-- DATA RECORDS --
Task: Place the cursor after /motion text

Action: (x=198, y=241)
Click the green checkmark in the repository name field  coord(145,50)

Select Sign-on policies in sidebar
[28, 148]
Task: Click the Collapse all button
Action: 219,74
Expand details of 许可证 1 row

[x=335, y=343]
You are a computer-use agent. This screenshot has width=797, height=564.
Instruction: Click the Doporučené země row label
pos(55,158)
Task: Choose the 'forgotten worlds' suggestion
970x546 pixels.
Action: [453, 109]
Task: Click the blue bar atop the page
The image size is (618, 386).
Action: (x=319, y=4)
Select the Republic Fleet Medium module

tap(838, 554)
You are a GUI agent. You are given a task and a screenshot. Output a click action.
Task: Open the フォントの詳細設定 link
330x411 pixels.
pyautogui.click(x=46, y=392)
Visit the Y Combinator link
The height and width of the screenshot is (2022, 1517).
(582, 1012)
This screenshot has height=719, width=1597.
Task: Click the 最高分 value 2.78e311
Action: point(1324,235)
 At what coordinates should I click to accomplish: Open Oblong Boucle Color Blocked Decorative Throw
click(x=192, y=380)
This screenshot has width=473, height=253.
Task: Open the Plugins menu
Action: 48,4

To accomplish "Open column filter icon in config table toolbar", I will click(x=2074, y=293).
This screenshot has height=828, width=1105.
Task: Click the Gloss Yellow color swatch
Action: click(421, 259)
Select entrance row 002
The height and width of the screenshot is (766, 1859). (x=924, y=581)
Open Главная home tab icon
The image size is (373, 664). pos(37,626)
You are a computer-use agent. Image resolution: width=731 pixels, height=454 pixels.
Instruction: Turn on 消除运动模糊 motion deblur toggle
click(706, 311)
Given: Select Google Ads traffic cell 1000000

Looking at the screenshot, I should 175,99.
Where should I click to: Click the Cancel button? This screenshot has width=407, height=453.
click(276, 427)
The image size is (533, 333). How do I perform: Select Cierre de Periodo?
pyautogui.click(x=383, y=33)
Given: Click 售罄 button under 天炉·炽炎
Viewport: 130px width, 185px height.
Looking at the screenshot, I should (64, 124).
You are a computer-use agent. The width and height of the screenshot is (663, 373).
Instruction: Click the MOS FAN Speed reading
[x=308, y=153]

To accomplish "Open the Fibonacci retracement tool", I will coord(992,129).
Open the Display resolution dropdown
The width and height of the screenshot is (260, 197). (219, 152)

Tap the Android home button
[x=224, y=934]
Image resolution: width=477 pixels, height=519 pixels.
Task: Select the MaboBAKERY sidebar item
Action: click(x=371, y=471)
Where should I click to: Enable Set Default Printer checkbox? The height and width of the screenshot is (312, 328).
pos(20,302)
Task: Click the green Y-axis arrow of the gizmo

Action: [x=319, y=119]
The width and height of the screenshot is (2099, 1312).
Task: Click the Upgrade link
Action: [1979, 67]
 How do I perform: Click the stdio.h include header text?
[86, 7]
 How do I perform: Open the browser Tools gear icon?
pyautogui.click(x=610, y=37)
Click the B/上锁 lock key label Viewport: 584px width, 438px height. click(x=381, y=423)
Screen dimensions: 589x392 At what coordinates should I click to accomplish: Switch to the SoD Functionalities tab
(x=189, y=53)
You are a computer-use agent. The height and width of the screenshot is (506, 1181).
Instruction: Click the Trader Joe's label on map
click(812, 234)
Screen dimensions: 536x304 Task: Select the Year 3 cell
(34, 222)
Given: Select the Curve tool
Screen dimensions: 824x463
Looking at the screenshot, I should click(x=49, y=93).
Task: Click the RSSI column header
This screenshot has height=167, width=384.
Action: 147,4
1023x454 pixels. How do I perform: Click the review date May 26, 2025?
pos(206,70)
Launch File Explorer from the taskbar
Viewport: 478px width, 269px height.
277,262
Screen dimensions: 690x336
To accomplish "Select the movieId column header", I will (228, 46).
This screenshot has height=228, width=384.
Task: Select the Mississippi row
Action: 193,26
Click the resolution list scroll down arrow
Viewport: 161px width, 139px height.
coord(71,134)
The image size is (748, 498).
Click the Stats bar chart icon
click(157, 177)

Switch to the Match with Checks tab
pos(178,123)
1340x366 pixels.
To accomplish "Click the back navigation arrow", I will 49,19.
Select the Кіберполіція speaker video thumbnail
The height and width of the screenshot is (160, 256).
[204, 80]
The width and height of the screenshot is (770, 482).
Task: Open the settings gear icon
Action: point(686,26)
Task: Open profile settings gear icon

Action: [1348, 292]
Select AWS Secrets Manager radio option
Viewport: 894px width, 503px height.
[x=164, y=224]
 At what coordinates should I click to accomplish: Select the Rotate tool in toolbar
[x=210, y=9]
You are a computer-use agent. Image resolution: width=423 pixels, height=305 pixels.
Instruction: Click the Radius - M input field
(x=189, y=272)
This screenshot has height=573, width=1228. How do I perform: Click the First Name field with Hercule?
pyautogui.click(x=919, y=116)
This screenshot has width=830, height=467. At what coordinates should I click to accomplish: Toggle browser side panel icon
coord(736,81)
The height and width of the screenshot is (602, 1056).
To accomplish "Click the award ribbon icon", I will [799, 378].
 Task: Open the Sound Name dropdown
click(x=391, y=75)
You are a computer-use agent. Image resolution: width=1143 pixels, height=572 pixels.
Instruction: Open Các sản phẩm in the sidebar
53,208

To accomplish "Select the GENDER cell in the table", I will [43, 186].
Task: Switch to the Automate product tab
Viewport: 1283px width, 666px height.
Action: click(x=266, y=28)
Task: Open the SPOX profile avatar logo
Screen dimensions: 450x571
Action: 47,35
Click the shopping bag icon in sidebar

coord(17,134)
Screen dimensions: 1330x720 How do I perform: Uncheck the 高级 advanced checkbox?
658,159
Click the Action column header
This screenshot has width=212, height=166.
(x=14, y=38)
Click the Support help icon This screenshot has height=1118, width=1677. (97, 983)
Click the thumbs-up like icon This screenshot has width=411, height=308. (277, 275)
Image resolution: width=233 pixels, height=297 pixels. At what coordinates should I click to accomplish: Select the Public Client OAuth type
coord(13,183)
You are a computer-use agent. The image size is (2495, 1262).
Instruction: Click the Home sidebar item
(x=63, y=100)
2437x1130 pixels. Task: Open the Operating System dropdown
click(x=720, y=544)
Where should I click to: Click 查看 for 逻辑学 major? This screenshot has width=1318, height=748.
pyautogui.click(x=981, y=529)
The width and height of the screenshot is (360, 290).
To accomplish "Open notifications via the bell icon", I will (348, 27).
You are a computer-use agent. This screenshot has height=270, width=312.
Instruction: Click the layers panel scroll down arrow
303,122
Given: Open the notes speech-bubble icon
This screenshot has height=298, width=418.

-- TASK STATEMENT --
Please extract every line above and repeat each one exactly.

-- ANSWER FOR THIS EXERCISE --
Task: Place the cursor after /motion text

Action: (x=198, y=241)
Click the green checkmark in the repository name field  coord(145,50)

Select Sign-on policies in sidebar
[28, 148]
Task: Click the Collapse all button
Action: 219,74
Expand details of 许可证 1 row

[x=335, y=343]
You are a computer-use agent. This screenshot has width=797, height=564.
Instruction: Click the Doporučené země row label
pos(55,158)
Task: Choose the 'forgotten worlds' suggestion
970x546 pixels.
Action: [453, 109]
Task: Click the blue bar atop the page
The image size is (618, 386).
Action: (x=319, y=4)
Select the Republic Fleet Medium module

tap(838, 554)
You are a GUI agent. You are given a task and a screenshot. Output a click action.
Task: Open the フォントの詳細設定 link
330x411 pixels.
pyautogui.click(x=46, y=392)
Visit the Y Combinator link
The height and width of the screenshot is (2022, 1517).
(582, 1012)
This screenshot has height=719, width=1597.
Task: Click the 最高分 value 2.78e311
Action: point(1324,235)
 At what coordinates should I click to accomplish: Open Oblong Boucle Color Blocked Decorative Throw
click(x=192, y=380)
This screenshot has width=473, height=253.
Task: Open the Plugins menu
Action: 48,4

To accomplish "Open column filter icon in config table toolbar", I will click(x=2074, y=293).
This screenshot has height=828, width=1105.
Task: Click the Gloss Yellow color swatch
Action: click(421, 259)
Select entrance row 002
The height and width of the screenshot is (766, 1859). (x=924, y=581)
Open Главная home tab icon
The image size is (373, 664). pos(37,626)
You are a computer-use agent. Image resolution: width=731 pixels, height=454 pixels.
Instruction: Turn on 消除运动模糊 motion deblur toggle
click(706, 311)
Given: Select Google Ads traffic cell 1000000

Looking at the screenshot, I should 175,99.
Where should I click to: Click the Cancel button? This screenshot has width=407, height=453.
click(276, 427)
The image size is (533, 333). How do I perform: Select Cierre de Periodo?
pyautogui.click(x=383, y=33)
Given: Click 售罄 button under 天炉·炽炎
Viewport: 130px width, 185px height.
Looking at the screenshot, I should (64, 124).
You are a computer-use agent. The width and height of the screenshot is (663, 373).
Instruction: Click the MOS FAN Speed reading
[x=308, y=153]

To accomplish "Open the Fibonacci retracement tool", I will coord(992,129).
Open the Display resolution dropdown
The width and height of the screenshot is (260, 197). (219, 152)

Tap the Android home button
[x=224, y=934]
Image resolution: width=477 pixels, height=519 pixels.
Task: Select the MaboBAKERY sidebar item
Action: click(x=371, y=471)
Where should I click to: Enable Set Default Printer checkbox? The height and width of the screenshot is (312, 328).
pos(20,302)
Task: Click the green Y-axis arrow of the gizmo

Action: [x=319, y=119]
The width and height of the screenshot is (2099, 1312).
Task: Click the Upgrade link
Action: [1979, 67]
 How do I perform: Click the stdio.h include header text?
[86, 7]
 How do I perform: Open the browser Tools gear icon?
pyautogui.click(x=610, y=37)
Click the B/上锁 lock key label Viewport: 584px width, 438px height. click(x=381, y=423)
Screen dimensions: 589x392 At what coordinates should I click to accomplish: Switch to the SoD Functionalities tab
(x=189, y=53)
You are a computer-use agent. The height and width of the screenshot is (506, 1181).
Instruction: Click the Trader Joe's label on map
click(812, 234)
Screen dimensions: 536x304 Task: Select the Year 3 cell
(34, 222)
Given: Select the Curve tool
Screen dimensions: 824x463
Looking at the screenshot, I should click(x=49, y=93).
Task: Click the RSSI column header
This screenshot has height=167, width=384.
Action: 147,4
1023x454 pixels. How do I perform: Click the review date May 26, 2025?
pos(206,70)
Launch File Explorer from the taskbar
Viewport: 478px width, 269px height.
277,262
Screen dimensions: 690x336
To accomplish "Select the movieId column header", I will (228, 46).
This screenshot has height=228, width=384.
Task: Select the Mississippi row
Action: 193,26
Click the resolution list scroll down arrow
Viewport: 161px width, 139px height.
coord(71,134)
The image size is (748, 498).
Click the Stats bar chart icon
click(157, 177)

Switch to the Match with Checks tab
pos(178,123)
1340x366 pixels.
To accomplish "Click the back navigation arrow", I will 49,19.
Select the Кіберполіція speaker video thumbnail
The height and width of the screenshot is (160, 256).
[204, 80]
The width and height of the screenshot is (770, 482).
Task: Open the settings gear icon
Action: point(686,26)
Task: Open profile settings gear icon

Action: [1348, 292]
Select AWS Secrets Manager radio option
Viewport: 894px width, 503px height.
[x=164, y=224]
 At what coordinates should I click to accomplish: Select the Rotate tool in toolbar
[x=210, y=9]
You are a computer-use agent. Image resolution: width=423 pixels, height=305 pixels.
Instruction: Click the Radius - M input field
(x=189, y=272)
This screenshot has height=573, width=1228. How do I perform: Click the First Name field with Hercule?
pyautogui.click(x=919, y=116)
This screenshot has width=830, height=467. At what coordinates should I click to accomplish: Toggle browser side panel icon
coord(736,81)
The height and width of the screenshot is (602, 1056).
To accomplish "Click the award ribbon icon", I will [799, 378].
 Task: Open the Sound Name dropdown
click(x=391, y=75)
You are a computer-use agent. Image resolution: width=1143 pixels, height=572 pixels.
Instruction: Open Các sản phẩm in the sidebar
53,208

To accomplish "Select the GENDER cell in the table", I will [43, 186].
Task: Switch to the Automate product tab
Viewport: 1283px width, 666px height.
Action: click(x=266, y=28)
Task: Open the SPOX profile avatar logo
Screen dimensions: 450x571
Action: 47,35
Click the shopping bag icon in sidebar

coord(17,134)
Screen dimensions: 1330x720 How do I perform: Uncheck the 高级 advanced checkbox?
658,159
Click the Action column header
This screenshot has width=212, height=166.
(x=14, y=38)
Click the Support help icon This screenshot has height=1118, width=1677. (97, 983)
Click the thumbs-up like icon This screenshot has width=411, height=308. (277, 275)
Image resolution: width=233 pixels, height=297 pixels. At what coordinates should I click to accomplish: Select the Public Client OAuth type
coord(13,183)
You are a computer-use agent. The image size is (2495, 1262).
Instruction: Click the Home sidebar item
(x=63, y=100)
2437x1130 pixels. Task: Open the Operating System dropdown
click(x=720, y=544)
Where should I click to: Click 查看 for 逻辑学 major? This screenshot has width=1318, height=748.
pyautogui.click(x=981, y=529)
The width and height of the screenshot is (360, 290).
To accomplish "Open notifications via the bell icon", I will (348, 27).
You are a computer-use agent. This screenshot has height=270, width=312.
Instruction: Click the layers panel scroll down arrow
303,122
Given: Open the notes speech-bubble icon
This screenshot has height=298, width=418.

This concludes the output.